## [TRECHO PARA LEITURA]
--------

O Superior Tribunal de Justiça firmou entendimento de que a tentativa de conciliação não é requisito obrigatório antes da execução de alienação fiduciária. A decisão reforça o direito do credor de avançar com a recuperação da garantia sem intermediação prévia, desde que respeitados os trâmites legais do processo.
A alienação fiduciária é um mecanismo contratual que confere ao credor a propriedade resolúvel do bem financiado, com a faculdade de recuperá-lo sem necessidade de processo judicial ordinário quando há inadimplemento. Esse direito, porém, frequentemente se vê cercado de questionamentos sobre pré-condições procedimentais — particularmente em torno da obrigatoriedade de tentativas de conciliação antes da execução.
Em decisão recente, o STJ esclareceu que a conciliação prévia não é uma etapa obrigatória no processo de recuperação de bem sob alienação fiduciária. Isso significa que o credor não está vinculado a negociar ou buscar acordo com o devedor antes de ingressar com a ação de busca e apreensão ou execução da garantia.
O que muda na prática
A clareza dessa posição beneficia credores em fluxos operacionais. Enquanto a mediação e conciliação são estimuladas pelo sistema judicial, a alienação fiduciária não exige essa intermediação como pré-condição. O credor segue autorizado a:
1. Protocolizar a ação de execução ou busca e apreensão diretamente, respeitando os prazos contratuais e legais de constituição em mora;
2. Dispensar tentativas administrativas de acordo quando houver inadimplemento consolidado;
3. Proceder com a recuperação do bem de forma mais célere e focada.
Isso não significa que o credor deva ser abusivo ou negligenciar a comunicação com o devedor. A boa-fé contratual e a transparência no processo de cobrança continuam sendo obrigações legais. Mas a negociação deixa de ser um pré-requisito formal.
Implicações jurídicas
A decisão afasta argumentos defensivos comuns, segundo os quais o credor teria agido com má-fé ao não tentar conciliação. Devedor que questione a busca e apreensão baseado unicamente na alegação de "falta de tentativa de acordo prévio" não encontrará fundamento legal para a contestação.
Ao mesmo tempo, o precedente reforça que a obrigatoriedade de conciliação prévia não pode ser imposta por regulamentos infralegais ou orientações administrativas que conflitem com a natureza executiva da alienação fiduciária.
\"A alienação fiduciária é um instituto de execução direta, não um crédito ordinário sujeito ao rito de conciliação prévia imposto pelo Código de Processo Civil a outras modalidades.\"
Cuidados procedimentais que permanecem
Embora a conciliação não seja obrigatória, o credor deve observar rigorosamente:
— Notificação prévia ao devedor, conforme cláusulas contratuais e Lei nº 9.514/1997;
— Constituição em mora com prazos adequados;
— Documentação de inadimplemento consolidado;
— Cumprimento das exigências processuais do tribunal onde se protocolizar a ação;
— Transparência total sobre valores, taxas e condições da recuperação.
Esses cuidados não desaparecem com a dispensa de conciliação obrigatória. Eles continuam como base de uma execução defensável e em conformidade com as obrigações de boa-fé.

--------

## [MATERIAL EXTRAÍDO]
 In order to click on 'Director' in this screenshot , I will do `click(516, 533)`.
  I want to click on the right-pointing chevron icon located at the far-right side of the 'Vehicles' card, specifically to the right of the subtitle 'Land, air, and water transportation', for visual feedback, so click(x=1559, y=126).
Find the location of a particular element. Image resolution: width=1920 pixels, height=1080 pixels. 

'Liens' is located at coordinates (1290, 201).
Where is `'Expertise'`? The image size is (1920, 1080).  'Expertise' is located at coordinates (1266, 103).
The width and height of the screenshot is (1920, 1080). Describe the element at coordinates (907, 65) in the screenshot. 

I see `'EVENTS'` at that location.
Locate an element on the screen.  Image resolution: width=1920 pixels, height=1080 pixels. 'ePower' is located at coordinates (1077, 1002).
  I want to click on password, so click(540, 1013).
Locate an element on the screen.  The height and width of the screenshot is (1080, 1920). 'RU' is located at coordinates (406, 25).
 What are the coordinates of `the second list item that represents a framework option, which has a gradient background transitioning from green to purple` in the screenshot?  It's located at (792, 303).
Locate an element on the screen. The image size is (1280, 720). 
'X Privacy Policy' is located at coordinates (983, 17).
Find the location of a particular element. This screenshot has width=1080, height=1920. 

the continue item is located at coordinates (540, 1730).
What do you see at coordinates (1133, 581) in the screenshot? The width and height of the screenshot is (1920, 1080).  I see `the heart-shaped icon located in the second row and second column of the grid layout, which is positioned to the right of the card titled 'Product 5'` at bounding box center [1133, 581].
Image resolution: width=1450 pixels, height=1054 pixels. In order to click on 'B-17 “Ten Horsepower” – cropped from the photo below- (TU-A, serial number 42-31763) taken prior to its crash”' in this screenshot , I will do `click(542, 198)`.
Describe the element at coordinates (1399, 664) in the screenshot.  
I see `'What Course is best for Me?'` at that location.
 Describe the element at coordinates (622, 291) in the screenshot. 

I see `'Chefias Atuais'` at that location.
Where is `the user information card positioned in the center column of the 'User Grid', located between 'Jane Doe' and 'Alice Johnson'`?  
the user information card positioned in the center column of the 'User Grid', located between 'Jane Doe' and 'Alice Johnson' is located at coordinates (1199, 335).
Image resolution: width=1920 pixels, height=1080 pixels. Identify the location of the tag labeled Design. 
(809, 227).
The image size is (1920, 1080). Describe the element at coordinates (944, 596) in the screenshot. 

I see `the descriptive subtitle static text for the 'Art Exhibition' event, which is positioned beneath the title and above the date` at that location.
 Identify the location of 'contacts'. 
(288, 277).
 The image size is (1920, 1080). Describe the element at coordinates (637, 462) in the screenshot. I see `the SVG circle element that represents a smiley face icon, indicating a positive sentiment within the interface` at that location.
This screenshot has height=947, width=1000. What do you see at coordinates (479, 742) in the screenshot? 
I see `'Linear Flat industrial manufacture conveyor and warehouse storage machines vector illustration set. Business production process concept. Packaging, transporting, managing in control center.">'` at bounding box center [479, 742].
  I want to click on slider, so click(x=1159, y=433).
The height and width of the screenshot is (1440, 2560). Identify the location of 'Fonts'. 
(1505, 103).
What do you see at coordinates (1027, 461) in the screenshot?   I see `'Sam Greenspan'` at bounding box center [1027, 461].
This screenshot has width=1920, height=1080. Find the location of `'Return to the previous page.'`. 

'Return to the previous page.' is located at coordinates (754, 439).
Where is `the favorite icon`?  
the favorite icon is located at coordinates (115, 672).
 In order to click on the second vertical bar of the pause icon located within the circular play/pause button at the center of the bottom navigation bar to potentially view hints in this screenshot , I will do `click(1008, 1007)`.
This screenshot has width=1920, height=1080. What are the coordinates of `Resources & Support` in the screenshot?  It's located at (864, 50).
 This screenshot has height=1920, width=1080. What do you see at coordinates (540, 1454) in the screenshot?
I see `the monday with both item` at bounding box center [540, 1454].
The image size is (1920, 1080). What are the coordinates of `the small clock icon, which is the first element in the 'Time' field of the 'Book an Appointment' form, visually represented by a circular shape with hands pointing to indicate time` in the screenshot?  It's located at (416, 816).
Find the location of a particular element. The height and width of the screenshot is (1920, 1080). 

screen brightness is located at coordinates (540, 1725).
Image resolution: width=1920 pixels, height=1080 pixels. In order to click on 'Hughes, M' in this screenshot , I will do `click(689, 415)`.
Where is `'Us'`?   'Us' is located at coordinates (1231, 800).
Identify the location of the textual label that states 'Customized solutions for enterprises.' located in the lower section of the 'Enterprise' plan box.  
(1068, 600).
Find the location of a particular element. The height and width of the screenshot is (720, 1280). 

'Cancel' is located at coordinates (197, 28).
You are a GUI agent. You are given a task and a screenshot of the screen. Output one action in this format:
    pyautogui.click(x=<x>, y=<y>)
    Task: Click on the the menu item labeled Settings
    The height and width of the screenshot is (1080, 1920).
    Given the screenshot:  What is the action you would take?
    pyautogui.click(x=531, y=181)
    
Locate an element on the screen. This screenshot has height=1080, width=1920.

--------

## [COMO RESOLVER]
Copie do texto sobre alienação fiduciária tudo o que vai de "Em decisão recente, o" até "célere e focada.".

## [RESPOSTA FINAL]
Em decisão recente, o STJ esclareceu que a conciliação prévia não é uma etapa obrigatória no processo de recuperação de bem sob alienação fiduciária. Isso significa que o credor não está vinculado a negociar ou buscar acordo com o devedor antes de ingressar com a ação de busca e apreensão ou execução da garantia.
O que muda na prática
A clareza dessa posição beneficia credores em fluxos operacionais. Enquanto a mediação e conciliação são estimuladas pelo sistema judicial, a alienação fiduciária não exige essa intermediação como pré-condição. O credor segue autorizado a:
1. Protocolizar a ação de execução ou busca e apreensão diretamente, respeitando os prazos contratuais e legais de constituição em mora;
2. Dispensar tentativas administrativas de acordo quando houver inadimplemento consolidado;
3. Proceder com a recuperação do bem de forma mais célere e focada.